> [Directions for this task]: Determine how many lines in this listing contain the word "toolbar" and report that number by itself.

--

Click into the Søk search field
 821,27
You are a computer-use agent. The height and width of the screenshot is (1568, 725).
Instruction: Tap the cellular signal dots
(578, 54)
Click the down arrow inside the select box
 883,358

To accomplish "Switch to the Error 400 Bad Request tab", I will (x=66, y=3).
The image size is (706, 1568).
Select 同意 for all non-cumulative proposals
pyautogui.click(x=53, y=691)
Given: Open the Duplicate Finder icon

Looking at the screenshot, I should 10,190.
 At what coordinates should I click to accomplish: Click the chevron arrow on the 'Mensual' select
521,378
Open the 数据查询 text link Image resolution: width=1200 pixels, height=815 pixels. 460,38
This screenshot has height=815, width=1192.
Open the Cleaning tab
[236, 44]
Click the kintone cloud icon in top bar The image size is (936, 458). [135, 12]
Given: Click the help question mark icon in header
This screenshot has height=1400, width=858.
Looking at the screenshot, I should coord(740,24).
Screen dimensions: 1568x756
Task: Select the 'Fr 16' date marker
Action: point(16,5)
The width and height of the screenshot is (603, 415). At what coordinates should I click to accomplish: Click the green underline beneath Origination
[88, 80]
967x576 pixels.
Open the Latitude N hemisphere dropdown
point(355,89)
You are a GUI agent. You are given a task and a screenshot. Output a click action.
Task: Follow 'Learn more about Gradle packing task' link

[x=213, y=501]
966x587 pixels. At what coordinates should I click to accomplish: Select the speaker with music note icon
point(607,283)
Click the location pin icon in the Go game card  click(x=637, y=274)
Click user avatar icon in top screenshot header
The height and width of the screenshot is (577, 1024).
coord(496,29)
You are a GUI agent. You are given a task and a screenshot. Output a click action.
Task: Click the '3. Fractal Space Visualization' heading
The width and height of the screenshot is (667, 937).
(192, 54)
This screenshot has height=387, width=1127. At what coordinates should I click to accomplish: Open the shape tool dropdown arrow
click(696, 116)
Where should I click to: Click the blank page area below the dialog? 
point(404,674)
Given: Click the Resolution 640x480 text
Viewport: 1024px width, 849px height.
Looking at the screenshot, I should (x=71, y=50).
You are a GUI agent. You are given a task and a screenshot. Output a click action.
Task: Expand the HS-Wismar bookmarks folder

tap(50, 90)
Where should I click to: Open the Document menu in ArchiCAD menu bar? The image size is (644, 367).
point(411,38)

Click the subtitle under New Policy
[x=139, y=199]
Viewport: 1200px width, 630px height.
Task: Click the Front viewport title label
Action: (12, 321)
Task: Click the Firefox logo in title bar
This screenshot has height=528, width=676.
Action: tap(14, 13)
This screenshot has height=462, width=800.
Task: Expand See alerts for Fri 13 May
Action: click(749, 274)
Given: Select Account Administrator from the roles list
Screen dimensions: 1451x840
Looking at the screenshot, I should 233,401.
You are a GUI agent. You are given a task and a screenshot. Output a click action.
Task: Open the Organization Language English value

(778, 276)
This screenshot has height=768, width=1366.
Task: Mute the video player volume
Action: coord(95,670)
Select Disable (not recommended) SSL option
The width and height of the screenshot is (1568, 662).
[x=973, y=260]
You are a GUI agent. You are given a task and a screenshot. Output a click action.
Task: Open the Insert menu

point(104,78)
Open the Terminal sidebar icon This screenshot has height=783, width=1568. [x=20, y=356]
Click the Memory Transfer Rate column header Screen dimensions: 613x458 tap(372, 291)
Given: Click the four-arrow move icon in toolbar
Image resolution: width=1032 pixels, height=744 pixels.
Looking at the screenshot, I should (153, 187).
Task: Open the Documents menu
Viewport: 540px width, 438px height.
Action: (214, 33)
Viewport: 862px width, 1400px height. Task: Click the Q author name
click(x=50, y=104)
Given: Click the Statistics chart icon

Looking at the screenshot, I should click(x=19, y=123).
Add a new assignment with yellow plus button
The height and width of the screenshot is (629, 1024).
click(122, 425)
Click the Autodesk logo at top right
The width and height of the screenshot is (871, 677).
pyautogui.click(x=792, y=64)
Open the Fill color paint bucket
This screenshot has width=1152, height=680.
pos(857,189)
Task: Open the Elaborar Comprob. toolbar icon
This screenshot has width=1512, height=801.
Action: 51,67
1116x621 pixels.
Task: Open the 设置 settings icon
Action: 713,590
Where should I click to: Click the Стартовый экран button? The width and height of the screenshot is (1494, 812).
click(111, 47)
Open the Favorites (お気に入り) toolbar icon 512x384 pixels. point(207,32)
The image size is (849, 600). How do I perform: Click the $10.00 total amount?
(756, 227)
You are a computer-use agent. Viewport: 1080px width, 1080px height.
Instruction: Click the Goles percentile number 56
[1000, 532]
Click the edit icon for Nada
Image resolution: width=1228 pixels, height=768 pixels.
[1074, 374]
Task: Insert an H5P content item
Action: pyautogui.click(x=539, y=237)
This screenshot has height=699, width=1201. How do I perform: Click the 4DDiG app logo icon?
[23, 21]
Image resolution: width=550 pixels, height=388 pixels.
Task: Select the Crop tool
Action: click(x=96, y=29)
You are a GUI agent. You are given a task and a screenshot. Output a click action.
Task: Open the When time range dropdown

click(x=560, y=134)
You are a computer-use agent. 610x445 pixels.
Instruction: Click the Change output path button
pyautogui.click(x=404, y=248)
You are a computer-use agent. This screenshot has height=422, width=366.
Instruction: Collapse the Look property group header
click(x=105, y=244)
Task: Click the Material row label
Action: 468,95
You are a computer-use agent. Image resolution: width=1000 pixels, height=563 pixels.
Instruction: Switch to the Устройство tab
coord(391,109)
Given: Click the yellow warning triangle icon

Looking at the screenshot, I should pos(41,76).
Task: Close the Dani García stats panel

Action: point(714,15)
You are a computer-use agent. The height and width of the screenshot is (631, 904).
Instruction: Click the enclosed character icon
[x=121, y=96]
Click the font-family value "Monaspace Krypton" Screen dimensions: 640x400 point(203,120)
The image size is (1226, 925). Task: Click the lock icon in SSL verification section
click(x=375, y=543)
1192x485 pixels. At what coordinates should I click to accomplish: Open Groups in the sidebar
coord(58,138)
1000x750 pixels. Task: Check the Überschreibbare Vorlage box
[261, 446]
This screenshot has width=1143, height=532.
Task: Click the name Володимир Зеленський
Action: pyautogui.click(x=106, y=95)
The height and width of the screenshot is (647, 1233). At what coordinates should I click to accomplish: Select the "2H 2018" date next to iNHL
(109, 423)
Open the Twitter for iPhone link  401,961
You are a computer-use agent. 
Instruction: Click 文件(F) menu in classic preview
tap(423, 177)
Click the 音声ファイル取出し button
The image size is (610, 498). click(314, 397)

--

> [Reply to the exercise]: 3